Previous studies show that herbs could be a natural remedy for lowering glucose in the blood. Study leader Elvira Gonzalez and team ran tests on four different greenhouse-grown and dried commercial herbs to see how they interact with a diabetes-related enzyme. These herbs and their interference with this enzyme mimics how a prescription drug works.
The study concluded that greenhouse herbs had more polyphenols and flavonoids then the commercial herbs, but both were equally diabetes-fighting compounds. Commercial extracts of Greek and Mexican oregano, and rosemary inhibited the enzyme better, the study says. Scientists suggest that the commercial extracts might reduce the risk of Type 2 Diabetes more than the greenhouse herbs.

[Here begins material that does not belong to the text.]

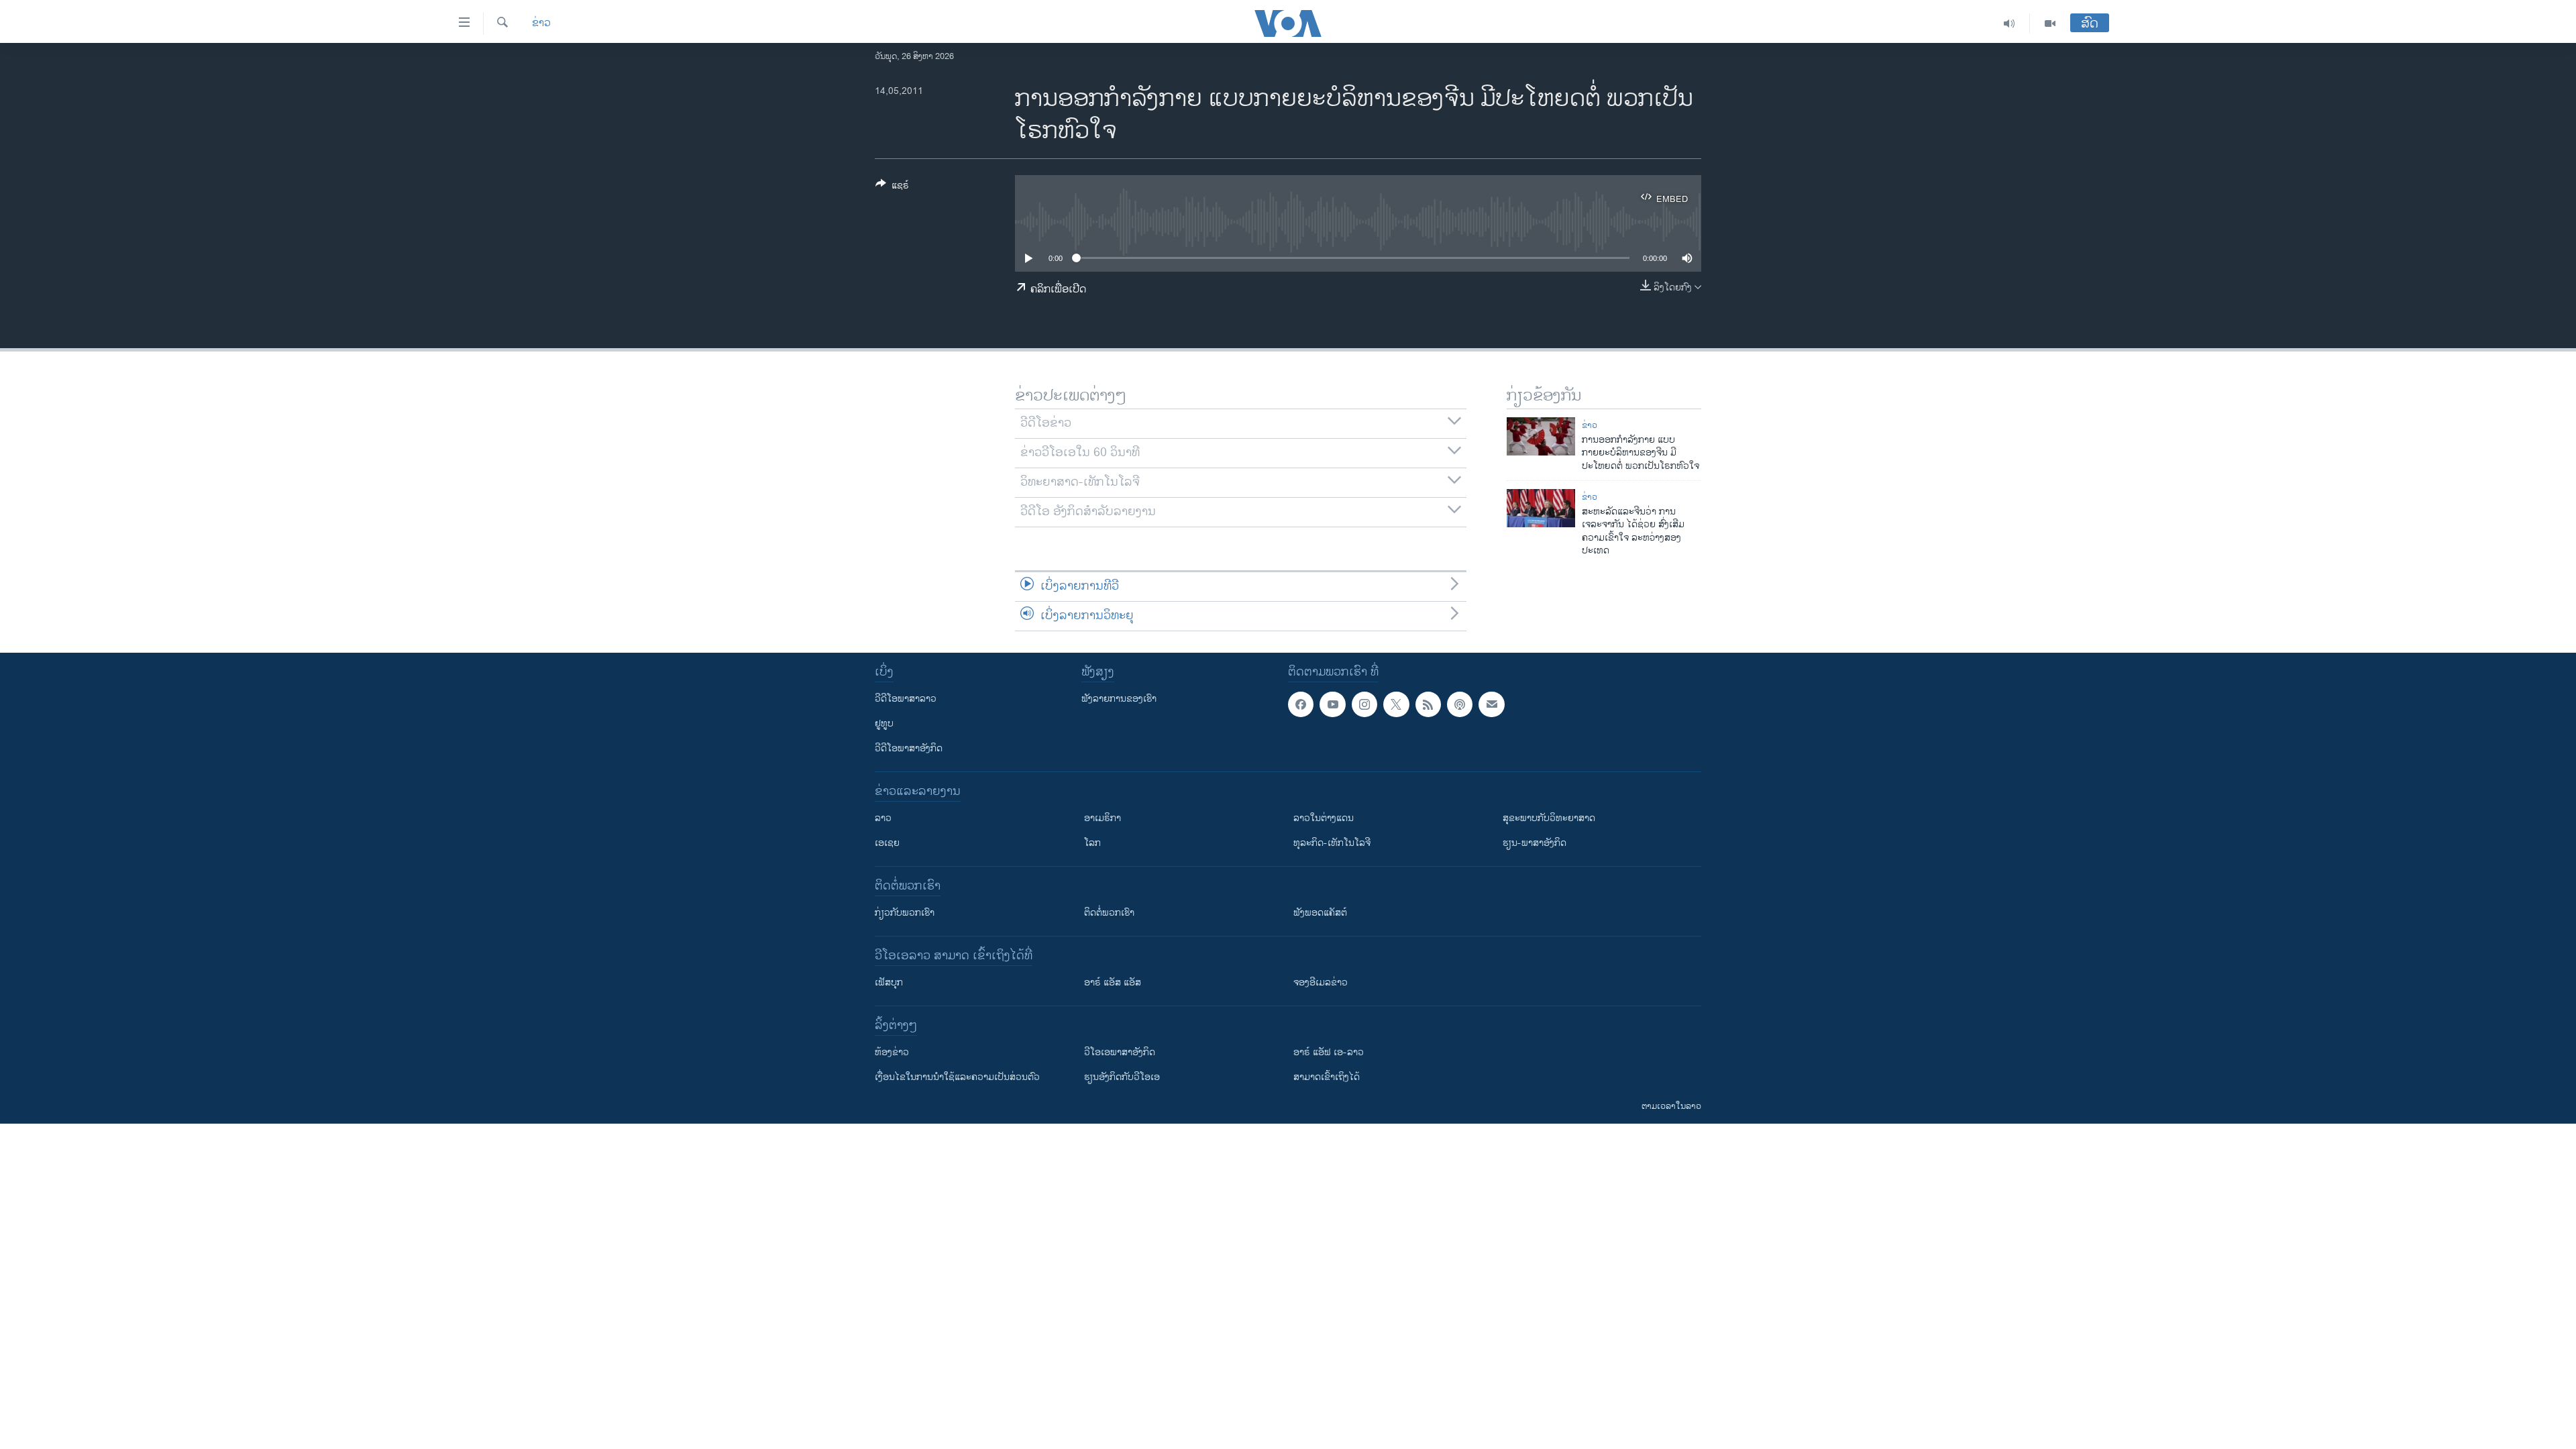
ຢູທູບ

“Oregano is an excellent source of vitamin K, which helps in blood clotting and strong bones,” says Michelle Remkus, dietitian with Advocate Medical Group in Libertyville, Ill., says. “Oregano also contains antioxidants that help protect your cells against free radicals and improve your immunity.”
She also says that rosemary is a good source of Vitamin A, which has antioxidant properties that protect your body from free radicals. “Vitamin A also plays an important role in vision and can improve your skin,” Remkus says. “Rosemary contains a high amount of vitamin C, which can improve your immune system, as well as aid in the growth and repair of skin tissues.”
Scientists note that this is an introductory study and there is still more research to be conducted. Although there is more to look into, there seems to be good news about the health benefits of herbs.